I had a problem today. Given two database tables with first having a foreign key pointing to second, find those rows in second table, which are not pointed to from first. Well, it was slightly more complicated than this, but this was the tricky part.

I tried to solve my problem using SQL , but I could not. I am not saying it can’t be done, but with my limited knowledge of SQL I could not produce a query that would not perform horribly. Working on production database under heavy use made this a real no-go.

After trying to come up with pure solution I finally gave up and decided to solve this problem pragmatically with some scripting. Turns out that too was more complicated than necessary. Unix shell tools are all you actually need, provided your dataset is not too big for your computer limitations (mostly memory).

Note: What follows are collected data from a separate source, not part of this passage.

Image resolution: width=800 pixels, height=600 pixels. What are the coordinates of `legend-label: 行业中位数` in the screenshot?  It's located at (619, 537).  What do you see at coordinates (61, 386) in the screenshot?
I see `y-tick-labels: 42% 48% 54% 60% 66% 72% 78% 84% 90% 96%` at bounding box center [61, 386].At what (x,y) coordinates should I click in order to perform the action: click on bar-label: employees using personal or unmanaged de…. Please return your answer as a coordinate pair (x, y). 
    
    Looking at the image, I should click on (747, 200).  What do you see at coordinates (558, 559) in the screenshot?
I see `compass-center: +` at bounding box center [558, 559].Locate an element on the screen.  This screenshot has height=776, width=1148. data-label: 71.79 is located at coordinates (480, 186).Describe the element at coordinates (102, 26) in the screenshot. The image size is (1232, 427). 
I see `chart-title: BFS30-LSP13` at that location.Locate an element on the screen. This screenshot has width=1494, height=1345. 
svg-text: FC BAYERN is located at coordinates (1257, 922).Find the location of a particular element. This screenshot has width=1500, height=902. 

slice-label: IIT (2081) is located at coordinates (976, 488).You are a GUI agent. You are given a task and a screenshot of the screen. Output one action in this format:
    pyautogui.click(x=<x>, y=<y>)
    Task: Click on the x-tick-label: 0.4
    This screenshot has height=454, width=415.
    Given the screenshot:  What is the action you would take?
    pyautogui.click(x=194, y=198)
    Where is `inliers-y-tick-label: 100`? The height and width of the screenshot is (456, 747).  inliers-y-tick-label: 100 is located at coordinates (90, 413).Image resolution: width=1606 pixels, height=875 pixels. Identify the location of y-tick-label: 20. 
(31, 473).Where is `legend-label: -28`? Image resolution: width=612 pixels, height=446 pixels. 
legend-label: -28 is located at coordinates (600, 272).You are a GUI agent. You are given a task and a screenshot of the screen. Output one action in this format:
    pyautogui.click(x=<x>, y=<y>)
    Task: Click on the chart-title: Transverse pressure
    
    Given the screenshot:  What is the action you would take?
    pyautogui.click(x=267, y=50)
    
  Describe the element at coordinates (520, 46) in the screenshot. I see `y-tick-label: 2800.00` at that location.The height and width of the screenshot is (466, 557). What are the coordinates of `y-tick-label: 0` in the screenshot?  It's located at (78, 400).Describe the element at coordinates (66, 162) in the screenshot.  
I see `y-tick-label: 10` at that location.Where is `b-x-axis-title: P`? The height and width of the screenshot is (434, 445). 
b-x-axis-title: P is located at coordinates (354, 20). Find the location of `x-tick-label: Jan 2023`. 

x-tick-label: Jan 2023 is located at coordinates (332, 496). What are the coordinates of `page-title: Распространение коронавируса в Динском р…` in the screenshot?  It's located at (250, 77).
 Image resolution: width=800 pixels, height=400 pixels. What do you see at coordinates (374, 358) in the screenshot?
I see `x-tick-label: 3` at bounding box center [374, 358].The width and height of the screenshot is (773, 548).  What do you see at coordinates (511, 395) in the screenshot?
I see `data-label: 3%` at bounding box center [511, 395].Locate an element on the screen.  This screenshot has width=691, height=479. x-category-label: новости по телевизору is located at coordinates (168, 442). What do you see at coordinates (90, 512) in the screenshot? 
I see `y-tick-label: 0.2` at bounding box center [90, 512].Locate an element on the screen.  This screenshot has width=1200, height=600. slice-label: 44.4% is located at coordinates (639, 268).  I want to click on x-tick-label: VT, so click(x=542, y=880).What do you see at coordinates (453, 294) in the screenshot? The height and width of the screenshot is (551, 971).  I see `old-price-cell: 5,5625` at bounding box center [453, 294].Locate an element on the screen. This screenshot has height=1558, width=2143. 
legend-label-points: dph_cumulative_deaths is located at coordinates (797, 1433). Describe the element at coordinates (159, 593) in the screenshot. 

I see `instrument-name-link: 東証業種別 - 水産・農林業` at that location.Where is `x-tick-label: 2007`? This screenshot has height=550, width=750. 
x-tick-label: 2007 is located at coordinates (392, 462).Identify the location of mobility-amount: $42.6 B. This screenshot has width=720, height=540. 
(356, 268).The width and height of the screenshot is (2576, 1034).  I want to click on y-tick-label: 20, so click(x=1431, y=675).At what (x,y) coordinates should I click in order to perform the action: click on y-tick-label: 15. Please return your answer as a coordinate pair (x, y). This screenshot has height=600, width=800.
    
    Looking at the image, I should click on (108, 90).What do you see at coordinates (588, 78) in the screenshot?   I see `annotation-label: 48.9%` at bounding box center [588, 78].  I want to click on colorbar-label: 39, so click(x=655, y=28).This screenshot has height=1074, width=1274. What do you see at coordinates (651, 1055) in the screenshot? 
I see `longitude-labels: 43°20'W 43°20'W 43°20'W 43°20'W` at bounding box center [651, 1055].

Instead of searching for those rows directly, I changed my plan to create two sets of rows, first containing all possible candidates and second containing those from first set which are pointed to from first table. Subtracting second set from first would therefore give me exactly those rows which aren’t pointed to.

If file all contains a row-per-line list of all candidates and linked a similar list of those that are linked to, then you can get non-linked by running following command:

cat all linked | sort | uniq -u > non_linked

What this does is following. Sort will put duplicated rows together and -u option of uniq will display only unique lines which are those that can be found only in all . Problem solved.